À venda no site: www.livrariacultura.com.br
Autor: Silas Correa Leite, Itararé, São Paulo, Brasil
Site: www.itarare.com.br/silas.htm

Contatos: e-mail: poesilas@terra.com.br
Blogue: www.portas-lapsos.zip.net

sexta-feira, 29 de agosto de 2008

A SOLIDÃO COMO UM VAZIO NOS BOLSOS


Não sei bem como começar com isso. Não sei se é uma carta, ou um conto. Não sei se uso o ele, ou o você. Mas isto também não importa, pois o próprio Cortázar já tratou dessas impossibilidades. Vou seguir a vontade então. Nós devíamos ter uns doze, ou treze anos por essa época. Estávamos descobrindo o Pink Floyd e as mulheres eram um sonho distante. Seres de um outro planeta, quem sabe até de uma outra galáxia. Eu não tinha nada, além de uma BMX pantera branca, com os pneus vermelhos. Mesmo assim, se uma garota me dissesse. “Você me dá uma bicicleta, que eu te dou...” Eu teria entregado a minha BMX sem pensar duas vezes. A masturbação era uma realidade triste e o mundo era um inferno desconhecido. A gente ainda não sabia das maldades que as pessoas podiam cometer. Maldade pra gente era não dividir um chocolate, ou um refrigerante.

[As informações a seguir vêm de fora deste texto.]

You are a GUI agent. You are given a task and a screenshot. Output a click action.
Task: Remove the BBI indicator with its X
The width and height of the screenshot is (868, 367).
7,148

Ele era meu primo. Ele é meu primo. Você é meu primo. Mas, antes de ser primo, ele era o meu melhor amigo. Andando a pé, eu demorava uns dez minutos pra chegar à casa dele. Mesmo assim, eu passava todas as férias lá. Porque estar perto, era uma maneira de ser confidente e de dividir a mesma dor. Além disso, o pai dele gostava de uma cervejinha, e, quando bebia, trazia um bocado de doces pra gente. Acho que isto herdei dele, do meu padrinho, porque o pai dele era meu padrinho. Hoje, sempre que bebo, levo doces pra casa. Uma malandragem pra evitar brigas, ou um meio de ser amado pelas crianças, não sei ao certo.

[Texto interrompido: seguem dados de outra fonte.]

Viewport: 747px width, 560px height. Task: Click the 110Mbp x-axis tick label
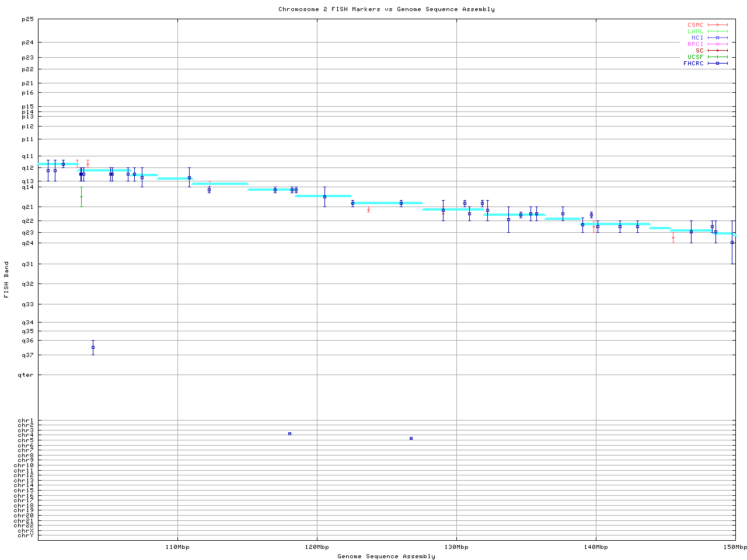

Nós dois éramos esta espécie de território abandonado que são os filhos do meio. Nem tão amados, quanto os mais velhos, nem tão mimados, quanto os mais novos. Talvez isto nos desse espaço pra sermos rebeldes, talvez isto nos desse liberdade pra sentir o rock como uma verdade íntima e profunda. Era tanto Iron Maiden, e tanto Metallica que eu tinha certeza que não chegaria com os ouvidos intactos aos trinta anos. Vou fazer trinta e um. Vamos fazer trinta e um. Ainda ouço bem, embora as canções de hoje sejam mais amenas.

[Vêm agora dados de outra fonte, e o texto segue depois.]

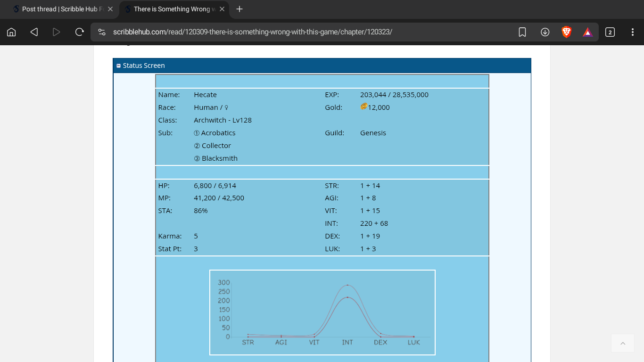Select the There is Something Wrong tab

(171, 9)
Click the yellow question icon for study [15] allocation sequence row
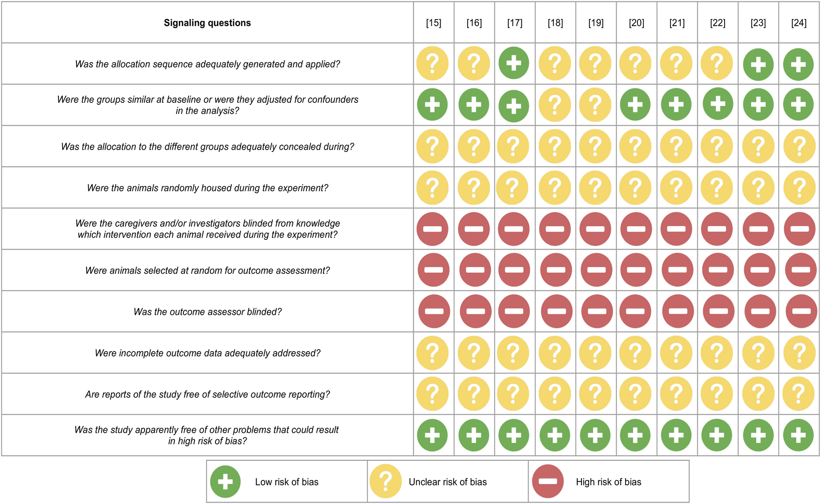821x504 pixels. click(432, 63)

Esse era meu primo Eduardo, o cara que viveu coisas ao meu lado, que, por mais que eu tente não consigo esquecer. Agora também não quero mais esquecer. Embora tenhamos mais rugas e sejamos outros, tem coisas que nunca sairão da minha cabeça e nem do meu coração. Uma dessas coisas, é aquela vez em que estávamos limpando o fusca marrom do seu pai e, enquanto eu passava pretinho nos pneus e você colocava um Black Sabbath pra tocar, alguém, você, gritou alto por cima do Paranoid:
- Eu sei dirigir!
- O que? Perguntei, duvidando da história toda.
- Eu sei dirigir.
- Sabe porra nenhuma. Eu vivo aqui na sua casa o tempo todo e nunca vi você nem ligar o carro.
- Duvida que eu sei dirigir?
- Duvido.
- Abre o portão então que você vai ver.
Corri até o portão e o abri excitado. Aventura sempre foi aventura, além do mais, eu era jovem. Lembro do barulho do motor quando você deu a partida e da ré torta que você deu. Toda ré é ruim. É a minha opinião. Contudo você conseguiu sair pelo portão escancarado. E eu fechei o portão, e entrei no carro, e colocamos o som no talo, porque era mesmo muito rock n´roll para cabeças tão jovens. Então você saiu cantando os pneus e eu fiz do painel uma bateria. E tudo o que a gente conseguia sentir era que a gente era mesmo FODA! Só que aí aconteceu uma merda, pra variar, né? Na primeira curva você perdeu o carro e entrou de cara no poste. A farra tinha terminado. Era a hora da ressaca. O carro tinha deixado de funcionar. Você estava desesperado. Nervoso. Não conseguia mais ligar o carro. Tive que correr até a sua casa e chamar seu irmão mais velho. Tudo o que você conseguia dizer era o seguinte:
- Daniel, fodeu Daniel!
E tudo o que eu conseguia dizer era o seguinte:
- Calma, bicho, não vai dar nada.
Se deu alguma coisa, ou não, eu não sei. Não fiquei lá pra saber, tratei de pegar correndo o caminho da minha casa. Podia sobrar pra mim e eu sempre fui covarde.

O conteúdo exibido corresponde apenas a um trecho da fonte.